The Oregon Investment Council plans to overweight its real estate portfolio with industrial properties — by investing in joint ventures.
Many public pension plans are underweight industrial compared with the NCREIF Fund Index – Open End Diversified Core Equity, said Christy Gahr, principal and real estate consultant at Meketa Investment Group Inc. The reason is that industrial portfolios are smaller, Ms. Gahr said. "It's hard to invest at scale," she added.
There has been a lag in the amount of time it has taken for pension plans to adapt to what has been a very positive industrial market, she said. It can take longer than anticipated to meet the benchmark because of the relatively small size of the investments and investors have had to think outside the traditional commingled funds or separate accounts, Ms. Gahr said.
The Oregon Investment Council, Tigard, which runs the $79.1 billion Oregon Public Employees Retirement Fund, in 2019 committed $250 million to a joint venture to invest in industrial real estate with LBA Realty LLC.
The joint venture "is a creative way to enable a smaller component of the (real estate) portfolio," said Anthony Breault, senior investment officer, real estate, during a real estate portfolio review at the council's March 11 meeting.
In the joint venture, Oregon will pay carried interest for value-added investments. However, the portfolio is expected to be predominantly core-orientated, which does not pay carried interest and has "a very reasonable management fee," Mr. Breault said.
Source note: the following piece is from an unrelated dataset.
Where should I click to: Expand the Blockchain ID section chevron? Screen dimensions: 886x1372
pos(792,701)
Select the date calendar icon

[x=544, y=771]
He added that this will be a model for such real estate investments going forward.
In 2019, Oregon commitments were overweight industrial as well as niche real estate, Mr. Breault told the council. Indeed, the council's long-term real estate plan calls for overweighting industrial as well as multifamily, he said.
At the recent council meeting, Oregon's real estate consultant noted that the office sector could be impacted by the coronavirus crisis.
"Meketa and Callan and many other consulting firms have everybody at home today … and so that will make people think a little differently about their office needs," said David Glickman, Portland-based executive vice president at Meketa Investment Group, Oregon's real estate consultant.
However, the issue with future real estate investments across sectors will be the denominator effect as equity markets fall, buoying alternative investment actual allocations, including real estate, Ms. Gahr said.
During Mr. Brealt's presentation, he mentioned the issue, saying that with equities falling, "we'll see where we end up in allocation bandwidth" in real estate.